Exercise objective:
Repeat every line of the data exactly; the pictures stay out.

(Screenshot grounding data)
+++
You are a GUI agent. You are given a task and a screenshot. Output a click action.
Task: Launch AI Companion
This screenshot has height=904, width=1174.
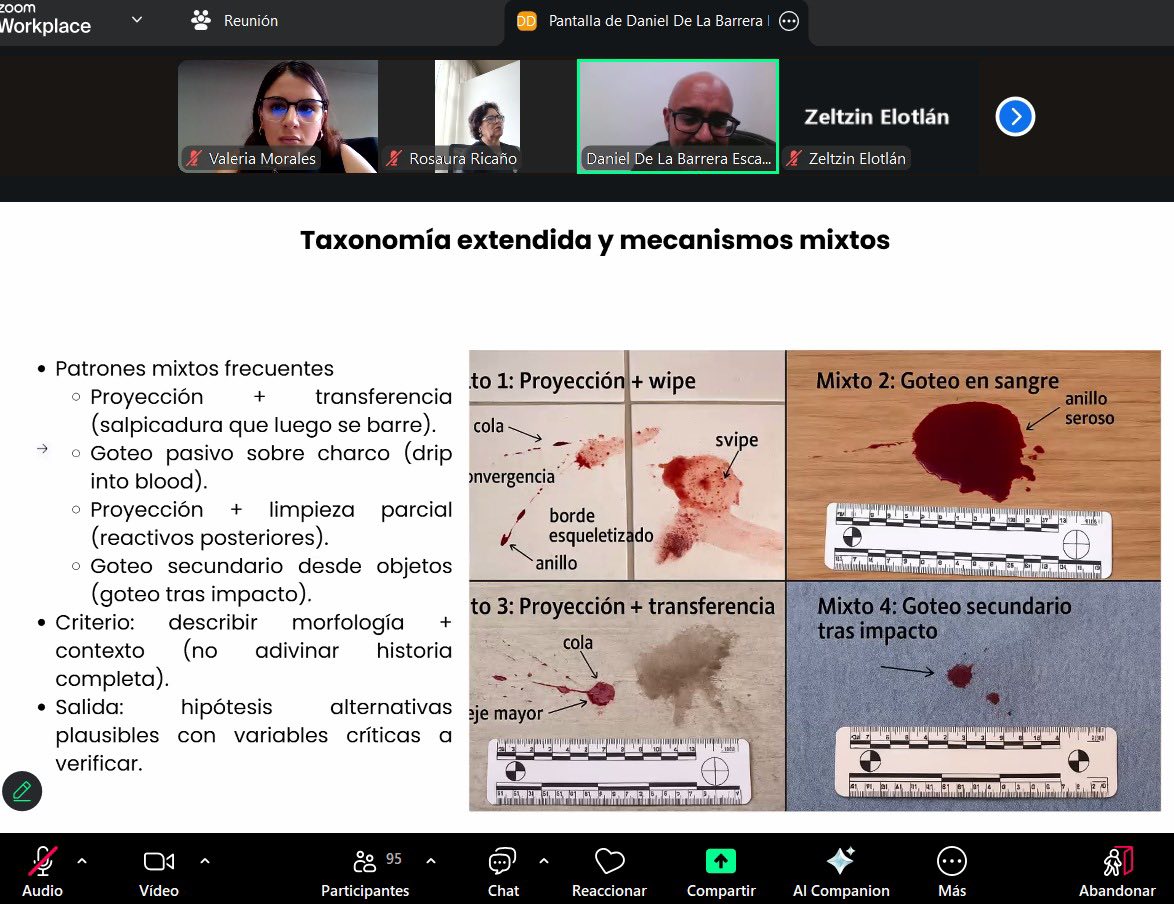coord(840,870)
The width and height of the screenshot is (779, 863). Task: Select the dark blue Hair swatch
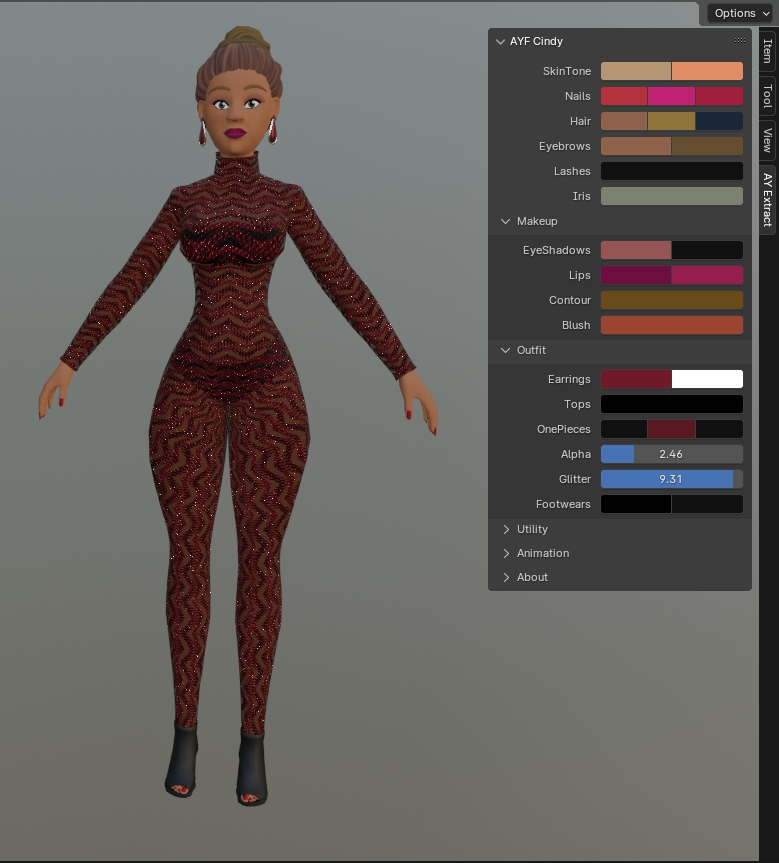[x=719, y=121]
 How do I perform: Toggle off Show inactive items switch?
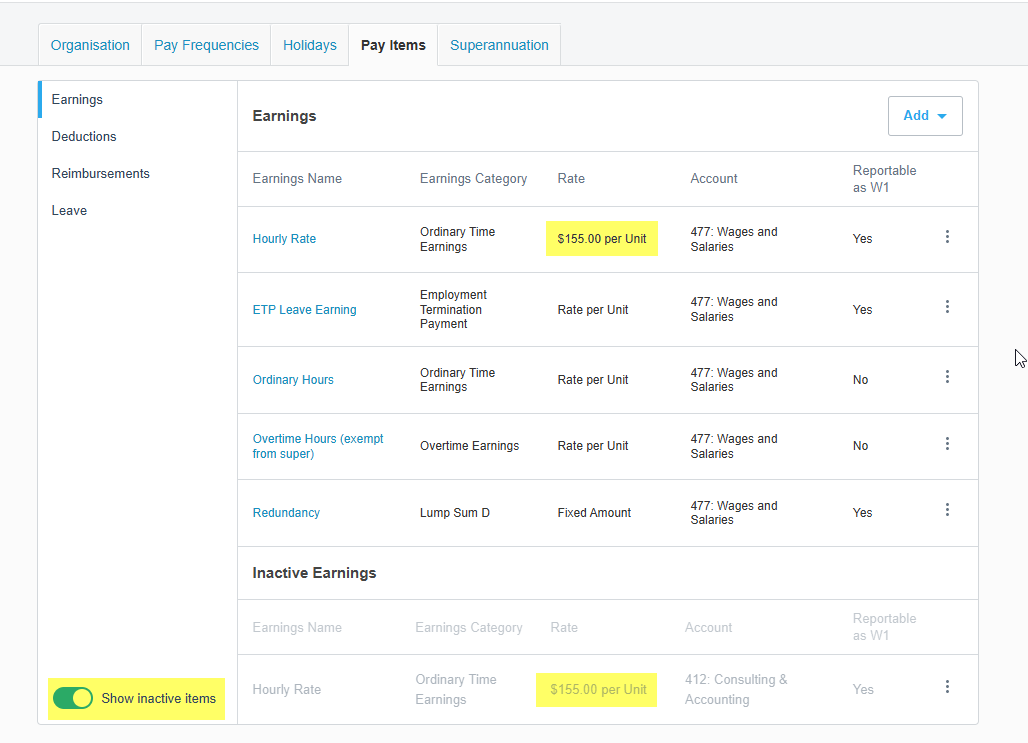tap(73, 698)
+++
Output below:
You are a GUI agent. You are given a task and a screenshot. Output a click action.
Task: Launch AI Companion
This screenshot has height=904, width=1174.
coord(840,870)
The width and height of the screenshot is (779, 863). Task: Select the dark blue Hair swatch
[x=719, y=121]
 How do I perform: Toggle off Show inactive items switch?
tap(73, 698)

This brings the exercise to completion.